DATA PROVIDED:
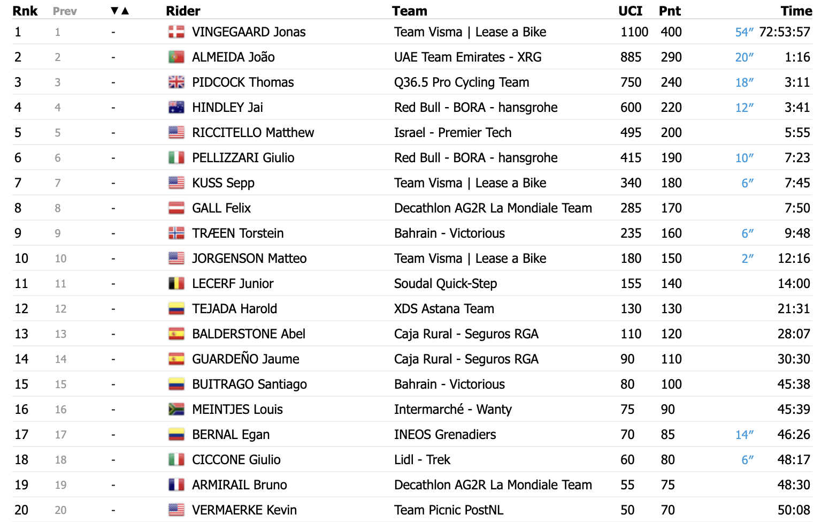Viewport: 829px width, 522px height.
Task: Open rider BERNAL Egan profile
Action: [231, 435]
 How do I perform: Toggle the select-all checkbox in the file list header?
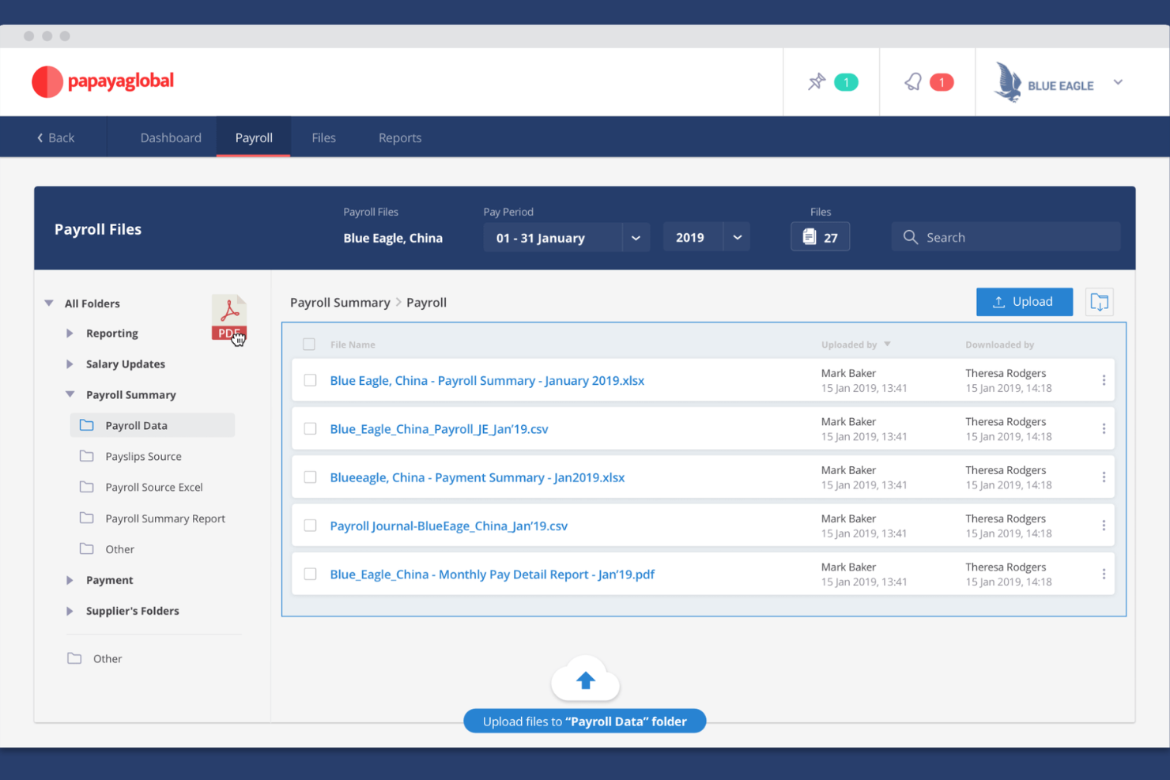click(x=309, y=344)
* * *
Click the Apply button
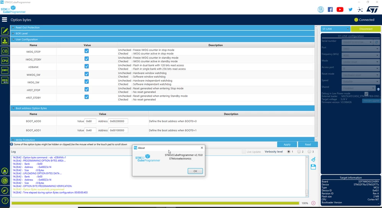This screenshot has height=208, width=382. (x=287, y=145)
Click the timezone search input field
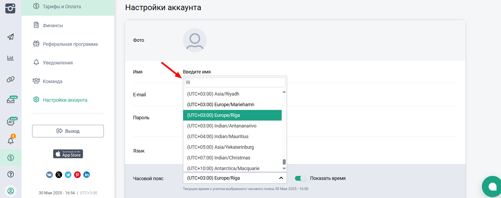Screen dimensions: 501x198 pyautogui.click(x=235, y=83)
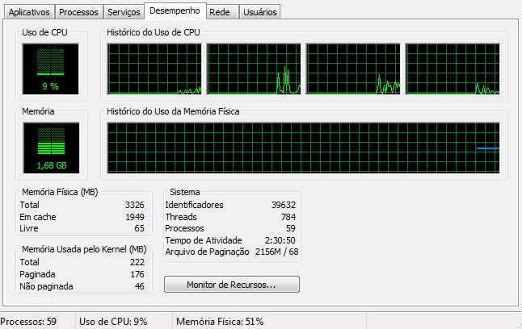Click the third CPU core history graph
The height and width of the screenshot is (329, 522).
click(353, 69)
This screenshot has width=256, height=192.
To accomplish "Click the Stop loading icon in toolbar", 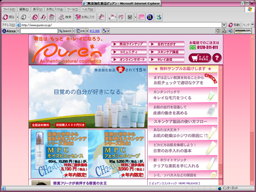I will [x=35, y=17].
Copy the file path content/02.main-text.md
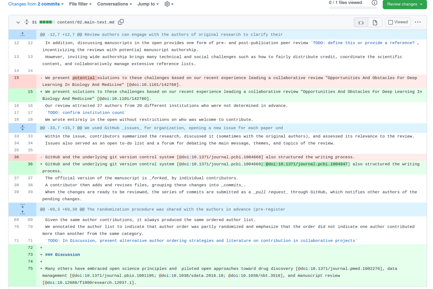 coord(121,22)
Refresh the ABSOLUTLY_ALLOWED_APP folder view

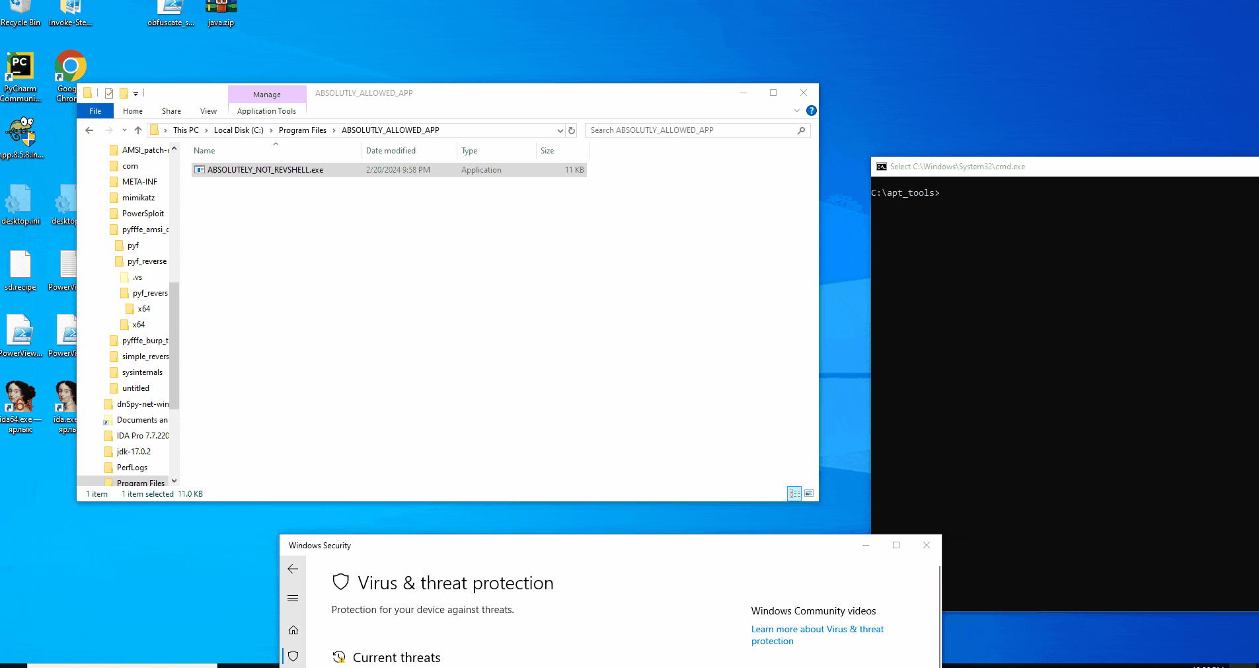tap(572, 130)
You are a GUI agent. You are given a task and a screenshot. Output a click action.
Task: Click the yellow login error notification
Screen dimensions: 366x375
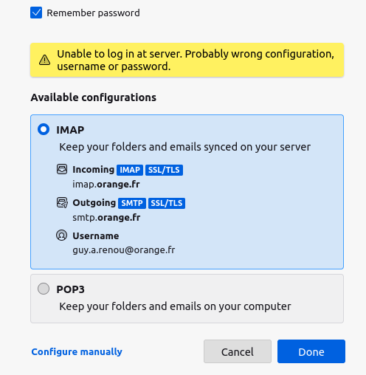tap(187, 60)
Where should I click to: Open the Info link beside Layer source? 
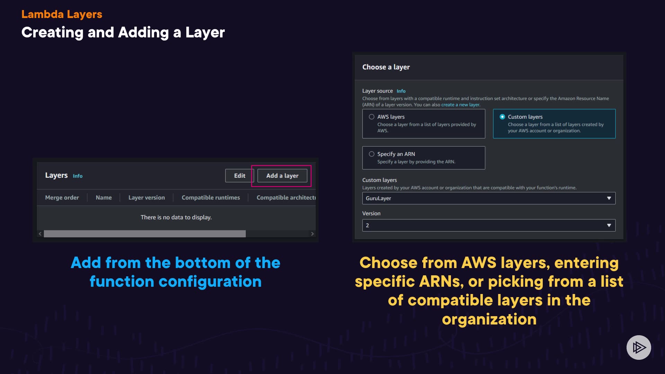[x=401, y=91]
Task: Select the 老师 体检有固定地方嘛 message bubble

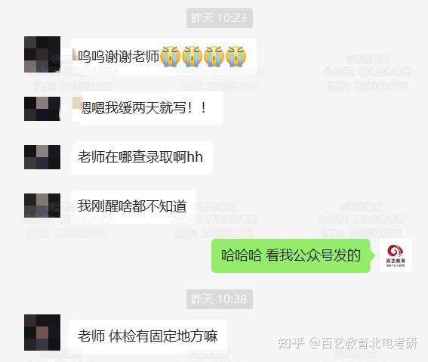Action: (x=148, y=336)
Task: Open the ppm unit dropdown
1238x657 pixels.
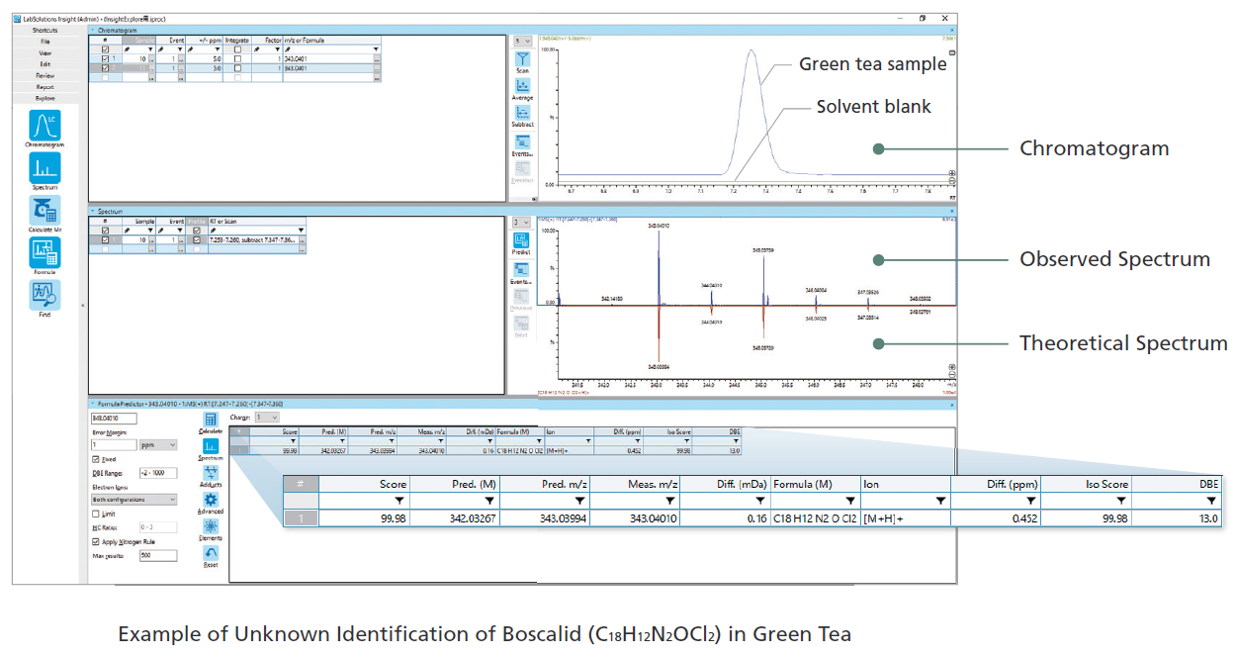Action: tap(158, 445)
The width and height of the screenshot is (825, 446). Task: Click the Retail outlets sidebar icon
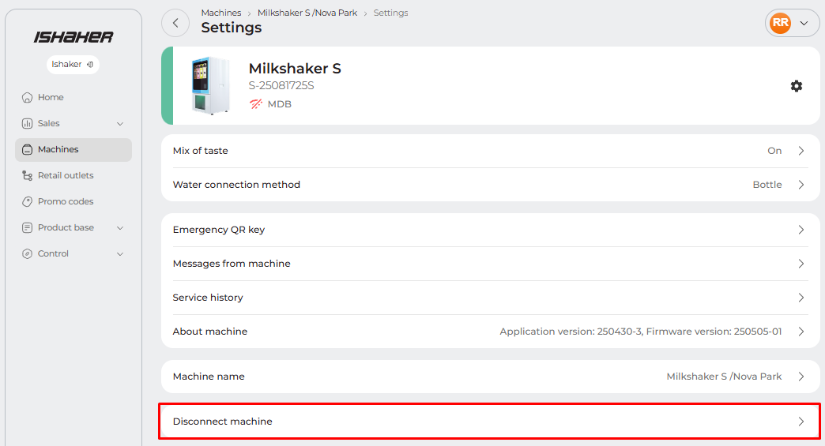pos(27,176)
--
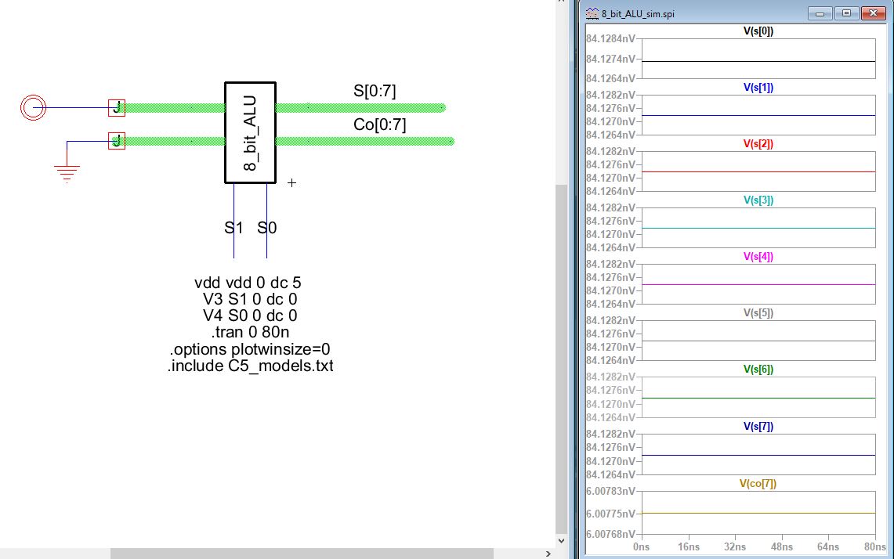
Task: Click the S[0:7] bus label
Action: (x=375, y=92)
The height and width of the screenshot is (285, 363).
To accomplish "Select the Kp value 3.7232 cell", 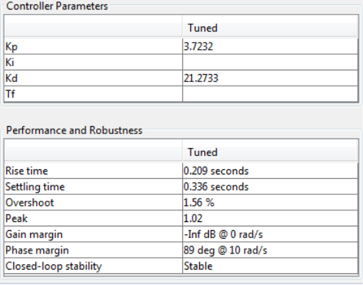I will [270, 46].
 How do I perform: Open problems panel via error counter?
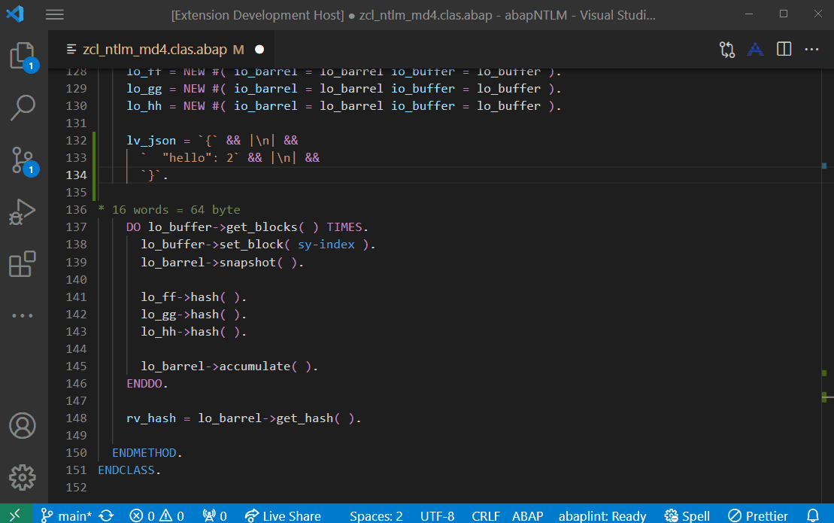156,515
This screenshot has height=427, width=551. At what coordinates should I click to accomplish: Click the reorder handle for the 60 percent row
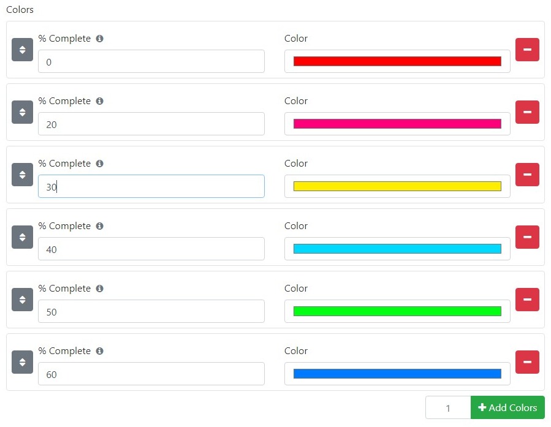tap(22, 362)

GIVEN REQUEST: Reproduce the data word for word, beginning at the line that contains "How do I perform: Open" and stopping after the line that contains "tap(22, 362)", omitting the pictures.

EXERCISE SOLUTION:
 How do I perform: Open problems panel via error counter?
156,515
This screenshot has height=427, width=551. At what coordinates should I click to accomplish: Click the reorder handle for the 60 percent row
tap(22, 362)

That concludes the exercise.